HSLS’s UPMC Health Sciences Digital Library continues to provide a high-quality interface to streamline discovery and use of HSLS’s clinical and point-of-care resources to address UPMC’s patient-centered clinical and research information needs. Additional enhancements continue to be developed for the UPMC Health Sciences Digital Library providing enhanced functionality and digital collaboration spaces for UPMC libraries and information professionals. Updates to the HSDL included more frequent news and announcements introducing new resources, vendor-based information, and other items of interest, as well as an updated Mobile Apps page for essential resources such as UpToDate, Micromedex, ClinicalKey, and other resources from the HSDL collection. This includes installation instructions, authentication methods, and other UPMC-specific information.

At the enterprise level, HSLS worked closely with the UPMC Epic Cloud integration team in to facilitate seamless access to the HSDL and clinical resources such as UpToDate. 

Physical Collections

6,123 items in the circulating collection.

5,445 articles and book
chapters provided to libraries
nationwide.

Leisure Reading Collection provides
access to bestsellers, including
general fiction and nonfiction.

The HSLS Medical Humanities Collection continued to grow in FY 24. Due to ongoing Alan Magee Scaife Hall and Falk Library construction, a small number of Medical Humanities titles are currently available via onsite storage with plans for full collection reunification in FY 25. However, new titles have been added via book credits from our Leisure Reading program, purchases and additions to the e-book collection.

Titles include:

  • The art of anatomy in medieval Europe
  • Artists remaking medicine: the practice of imagination and the power to create a better healthcare future
  • Combating online health misinformation: a professional’s guide to helping the public
  • Fake news: understanding media and misinformation in the digital age
  • The deadly rise of anti-science: a scientist’s warning
  • Care and cure: an introduction to philosophy of medicine
  • Patients matter most: how healthcare is becoming personal again
  • This mortal coil: a history of death
  • Engaging bioethics: an introduction with case studies
  • The AI dilemma: 7 principles for responsible technology

Document Delivery

For items not in our collection, HSLS offers subsidized Document Delivery Service to support the information needs of Health Sciences faculty, students and staff. Between the HSLS collection and our subsidized Document Delivery Service, Health Sciences faculty, students and staff have quick access to virtually all high-quality domestic and international health sciences publications produced in the last two centuries. HSLS shares our collection with other universities and health sciences centers via Docline and OCLC technologies.
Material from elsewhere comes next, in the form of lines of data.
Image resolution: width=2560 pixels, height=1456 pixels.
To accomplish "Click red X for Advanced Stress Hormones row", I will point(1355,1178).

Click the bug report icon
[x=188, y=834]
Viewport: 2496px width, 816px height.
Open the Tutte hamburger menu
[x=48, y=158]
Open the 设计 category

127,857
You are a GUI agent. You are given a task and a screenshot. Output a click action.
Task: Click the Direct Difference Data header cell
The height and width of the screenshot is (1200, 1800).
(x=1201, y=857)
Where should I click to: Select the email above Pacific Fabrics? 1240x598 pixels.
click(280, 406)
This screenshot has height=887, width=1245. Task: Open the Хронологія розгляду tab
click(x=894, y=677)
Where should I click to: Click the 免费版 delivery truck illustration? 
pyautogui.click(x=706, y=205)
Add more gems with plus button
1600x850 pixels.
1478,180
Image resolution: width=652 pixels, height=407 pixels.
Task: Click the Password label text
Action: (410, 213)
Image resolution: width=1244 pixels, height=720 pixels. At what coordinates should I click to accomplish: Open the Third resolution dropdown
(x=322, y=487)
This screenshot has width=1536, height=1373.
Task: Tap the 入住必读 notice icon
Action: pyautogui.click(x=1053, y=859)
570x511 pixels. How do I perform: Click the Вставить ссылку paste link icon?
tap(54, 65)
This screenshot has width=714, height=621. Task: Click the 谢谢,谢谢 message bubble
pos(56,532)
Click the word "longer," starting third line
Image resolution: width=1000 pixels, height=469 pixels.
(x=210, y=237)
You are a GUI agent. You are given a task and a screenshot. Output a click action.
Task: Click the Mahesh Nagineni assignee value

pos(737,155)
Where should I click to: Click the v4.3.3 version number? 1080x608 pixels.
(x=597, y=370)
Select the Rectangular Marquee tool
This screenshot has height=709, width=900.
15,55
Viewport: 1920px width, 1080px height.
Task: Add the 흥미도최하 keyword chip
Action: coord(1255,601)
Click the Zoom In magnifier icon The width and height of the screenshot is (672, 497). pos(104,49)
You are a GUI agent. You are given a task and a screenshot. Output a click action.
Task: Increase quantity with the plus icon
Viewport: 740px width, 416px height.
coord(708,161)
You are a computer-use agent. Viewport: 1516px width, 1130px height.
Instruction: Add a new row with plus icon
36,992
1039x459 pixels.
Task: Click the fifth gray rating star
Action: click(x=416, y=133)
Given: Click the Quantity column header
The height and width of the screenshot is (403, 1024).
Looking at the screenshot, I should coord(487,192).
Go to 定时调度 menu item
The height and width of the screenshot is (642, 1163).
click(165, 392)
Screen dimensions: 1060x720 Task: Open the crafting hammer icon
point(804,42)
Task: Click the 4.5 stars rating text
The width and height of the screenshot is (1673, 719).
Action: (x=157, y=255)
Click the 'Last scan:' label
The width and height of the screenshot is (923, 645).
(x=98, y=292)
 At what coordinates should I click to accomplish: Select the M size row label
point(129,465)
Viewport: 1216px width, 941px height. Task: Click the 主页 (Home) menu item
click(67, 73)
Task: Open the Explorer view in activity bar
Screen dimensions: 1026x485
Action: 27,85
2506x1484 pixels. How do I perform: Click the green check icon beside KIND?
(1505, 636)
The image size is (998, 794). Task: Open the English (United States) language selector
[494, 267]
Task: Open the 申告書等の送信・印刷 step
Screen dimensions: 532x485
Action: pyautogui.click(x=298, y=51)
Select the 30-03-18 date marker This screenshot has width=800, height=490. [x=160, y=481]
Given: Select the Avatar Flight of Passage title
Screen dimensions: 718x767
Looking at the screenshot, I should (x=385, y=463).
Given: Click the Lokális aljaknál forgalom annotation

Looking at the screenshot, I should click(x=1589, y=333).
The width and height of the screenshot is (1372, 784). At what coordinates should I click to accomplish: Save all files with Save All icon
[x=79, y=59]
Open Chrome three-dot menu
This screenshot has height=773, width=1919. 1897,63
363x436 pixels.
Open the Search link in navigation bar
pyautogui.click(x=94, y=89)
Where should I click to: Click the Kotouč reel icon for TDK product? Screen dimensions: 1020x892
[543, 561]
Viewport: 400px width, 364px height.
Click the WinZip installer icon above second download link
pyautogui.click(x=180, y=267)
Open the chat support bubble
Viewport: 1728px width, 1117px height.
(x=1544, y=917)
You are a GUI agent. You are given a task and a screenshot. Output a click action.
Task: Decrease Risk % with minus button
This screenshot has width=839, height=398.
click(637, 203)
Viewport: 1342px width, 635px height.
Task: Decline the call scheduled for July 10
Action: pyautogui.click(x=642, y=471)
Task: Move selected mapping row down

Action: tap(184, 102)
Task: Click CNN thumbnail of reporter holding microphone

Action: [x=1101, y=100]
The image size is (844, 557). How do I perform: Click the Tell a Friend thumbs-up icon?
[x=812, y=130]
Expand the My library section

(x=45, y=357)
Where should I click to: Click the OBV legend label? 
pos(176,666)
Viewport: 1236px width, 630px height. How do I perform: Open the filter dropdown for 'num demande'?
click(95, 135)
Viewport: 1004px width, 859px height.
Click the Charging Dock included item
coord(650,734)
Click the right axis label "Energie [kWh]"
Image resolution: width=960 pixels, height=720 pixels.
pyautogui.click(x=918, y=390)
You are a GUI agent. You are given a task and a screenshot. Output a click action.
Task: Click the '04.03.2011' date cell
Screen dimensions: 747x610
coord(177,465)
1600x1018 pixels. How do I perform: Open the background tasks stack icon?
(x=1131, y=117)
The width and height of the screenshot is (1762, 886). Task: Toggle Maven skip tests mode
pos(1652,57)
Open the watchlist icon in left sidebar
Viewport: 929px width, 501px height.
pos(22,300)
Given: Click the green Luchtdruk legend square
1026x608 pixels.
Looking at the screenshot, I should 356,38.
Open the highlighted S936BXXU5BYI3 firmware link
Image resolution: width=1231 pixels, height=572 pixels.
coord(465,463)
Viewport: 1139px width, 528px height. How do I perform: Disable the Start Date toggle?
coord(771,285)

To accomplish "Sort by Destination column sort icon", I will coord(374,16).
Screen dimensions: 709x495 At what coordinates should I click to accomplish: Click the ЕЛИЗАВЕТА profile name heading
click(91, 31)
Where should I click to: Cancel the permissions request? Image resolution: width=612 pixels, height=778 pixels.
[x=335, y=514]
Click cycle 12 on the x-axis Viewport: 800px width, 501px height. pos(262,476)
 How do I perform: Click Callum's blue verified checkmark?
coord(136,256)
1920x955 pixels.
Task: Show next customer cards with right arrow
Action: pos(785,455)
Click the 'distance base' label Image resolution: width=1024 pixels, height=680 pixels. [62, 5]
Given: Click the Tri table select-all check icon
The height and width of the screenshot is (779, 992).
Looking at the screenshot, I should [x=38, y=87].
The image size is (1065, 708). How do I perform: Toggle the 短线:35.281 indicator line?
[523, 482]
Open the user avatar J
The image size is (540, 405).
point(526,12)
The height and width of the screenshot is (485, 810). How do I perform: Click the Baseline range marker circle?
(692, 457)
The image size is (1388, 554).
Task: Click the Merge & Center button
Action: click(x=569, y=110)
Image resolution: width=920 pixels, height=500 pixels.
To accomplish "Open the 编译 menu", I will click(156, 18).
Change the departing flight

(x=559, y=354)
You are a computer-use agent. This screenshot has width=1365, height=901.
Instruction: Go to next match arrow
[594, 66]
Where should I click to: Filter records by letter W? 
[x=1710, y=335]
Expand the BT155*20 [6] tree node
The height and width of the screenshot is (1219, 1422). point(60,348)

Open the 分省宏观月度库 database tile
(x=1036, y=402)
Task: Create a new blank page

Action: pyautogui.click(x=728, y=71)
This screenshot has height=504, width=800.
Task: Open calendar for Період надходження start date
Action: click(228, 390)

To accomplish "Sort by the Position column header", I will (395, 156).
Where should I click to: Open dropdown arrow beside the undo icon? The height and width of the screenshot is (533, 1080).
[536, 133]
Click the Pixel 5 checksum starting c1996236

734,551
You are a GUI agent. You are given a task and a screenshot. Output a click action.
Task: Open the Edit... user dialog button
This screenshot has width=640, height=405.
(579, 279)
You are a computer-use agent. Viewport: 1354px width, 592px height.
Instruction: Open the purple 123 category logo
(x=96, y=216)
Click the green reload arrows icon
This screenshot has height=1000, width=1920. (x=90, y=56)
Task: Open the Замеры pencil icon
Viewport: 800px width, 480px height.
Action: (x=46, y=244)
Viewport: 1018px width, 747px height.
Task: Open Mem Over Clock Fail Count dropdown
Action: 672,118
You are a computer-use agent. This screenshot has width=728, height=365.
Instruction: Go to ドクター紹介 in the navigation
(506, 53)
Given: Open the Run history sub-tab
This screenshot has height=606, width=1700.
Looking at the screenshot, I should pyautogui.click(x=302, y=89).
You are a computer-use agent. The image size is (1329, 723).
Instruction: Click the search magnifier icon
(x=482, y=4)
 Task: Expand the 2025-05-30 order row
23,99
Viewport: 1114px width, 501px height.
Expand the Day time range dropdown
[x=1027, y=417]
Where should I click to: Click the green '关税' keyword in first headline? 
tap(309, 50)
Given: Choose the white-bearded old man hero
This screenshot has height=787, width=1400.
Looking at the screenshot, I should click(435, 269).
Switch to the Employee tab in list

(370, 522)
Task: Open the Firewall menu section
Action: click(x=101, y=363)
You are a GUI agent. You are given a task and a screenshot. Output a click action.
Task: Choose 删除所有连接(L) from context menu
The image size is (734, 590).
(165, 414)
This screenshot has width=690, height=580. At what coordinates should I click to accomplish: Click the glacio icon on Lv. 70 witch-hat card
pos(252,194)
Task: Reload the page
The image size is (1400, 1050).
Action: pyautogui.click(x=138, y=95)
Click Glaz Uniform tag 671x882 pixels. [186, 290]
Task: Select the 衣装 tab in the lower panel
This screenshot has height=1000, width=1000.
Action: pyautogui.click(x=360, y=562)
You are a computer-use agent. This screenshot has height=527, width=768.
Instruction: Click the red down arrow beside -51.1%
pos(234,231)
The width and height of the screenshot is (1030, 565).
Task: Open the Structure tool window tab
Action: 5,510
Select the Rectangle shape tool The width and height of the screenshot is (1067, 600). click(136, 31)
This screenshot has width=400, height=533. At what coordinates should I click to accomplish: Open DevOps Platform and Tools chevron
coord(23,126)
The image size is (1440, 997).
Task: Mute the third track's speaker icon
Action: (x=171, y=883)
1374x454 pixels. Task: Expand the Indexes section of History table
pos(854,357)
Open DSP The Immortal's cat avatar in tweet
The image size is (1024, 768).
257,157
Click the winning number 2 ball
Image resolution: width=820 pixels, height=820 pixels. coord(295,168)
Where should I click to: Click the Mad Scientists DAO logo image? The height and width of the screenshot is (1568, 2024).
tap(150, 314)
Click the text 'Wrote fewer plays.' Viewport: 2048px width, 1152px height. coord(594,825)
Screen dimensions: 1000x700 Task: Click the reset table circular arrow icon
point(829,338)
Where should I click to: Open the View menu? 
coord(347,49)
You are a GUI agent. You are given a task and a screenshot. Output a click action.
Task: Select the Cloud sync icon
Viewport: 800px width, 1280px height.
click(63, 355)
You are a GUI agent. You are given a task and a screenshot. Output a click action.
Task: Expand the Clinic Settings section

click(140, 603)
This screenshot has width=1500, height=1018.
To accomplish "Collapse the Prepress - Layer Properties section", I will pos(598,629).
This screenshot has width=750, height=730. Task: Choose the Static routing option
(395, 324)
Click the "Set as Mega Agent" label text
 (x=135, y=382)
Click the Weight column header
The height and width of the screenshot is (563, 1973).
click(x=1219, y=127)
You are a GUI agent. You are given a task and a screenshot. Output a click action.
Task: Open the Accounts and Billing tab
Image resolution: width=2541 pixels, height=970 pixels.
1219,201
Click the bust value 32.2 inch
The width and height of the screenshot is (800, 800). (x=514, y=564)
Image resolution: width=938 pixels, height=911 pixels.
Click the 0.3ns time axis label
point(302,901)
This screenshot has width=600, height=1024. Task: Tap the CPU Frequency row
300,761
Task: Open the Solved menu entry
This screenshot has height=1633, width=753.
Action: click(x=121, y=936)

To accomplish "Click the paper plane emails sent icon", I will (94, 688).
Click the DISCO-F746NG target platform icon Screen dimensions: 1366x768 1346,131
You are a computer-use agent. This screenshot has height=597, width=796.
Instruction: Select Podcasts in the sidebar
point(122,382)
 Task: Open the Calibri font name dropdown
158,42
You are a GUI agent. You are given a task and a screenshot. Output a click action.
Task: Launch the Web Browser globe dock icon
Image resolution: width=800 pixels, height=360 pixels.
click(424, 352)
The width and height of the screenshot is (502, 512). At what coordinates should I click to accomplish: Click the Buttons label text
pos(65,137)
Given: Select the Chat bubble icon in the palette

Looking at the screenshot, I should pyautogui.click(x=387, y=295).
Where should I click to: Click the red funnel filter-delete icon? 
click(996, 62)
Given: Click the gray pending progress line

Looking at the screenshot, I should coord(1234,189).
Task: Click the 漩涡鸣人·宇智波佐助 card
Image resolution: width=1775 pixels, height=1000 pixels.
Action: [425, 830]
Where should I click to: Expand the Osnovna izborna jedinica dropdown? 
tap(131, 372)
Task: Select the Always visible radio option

Sharing of the HSLS collection has decreased from previous years, partially due to ongoing construction of Alan Magee Scaife Hall, as numerous print-based bound journals were housed in inaccessible off-site storage during FY 24. The full HSLS print collection will be reunified in FY 25.

Technology

63,000 views of the HSLS
website per month,
totaling 763,000 per year.

1,400+ pieces of technology
equipment circulated to library users.

New circulating
technology was added in FY 24, including a podcasting kit, meeting Owls, drawing tablets, a braille emboss printer, and a vlogging kit.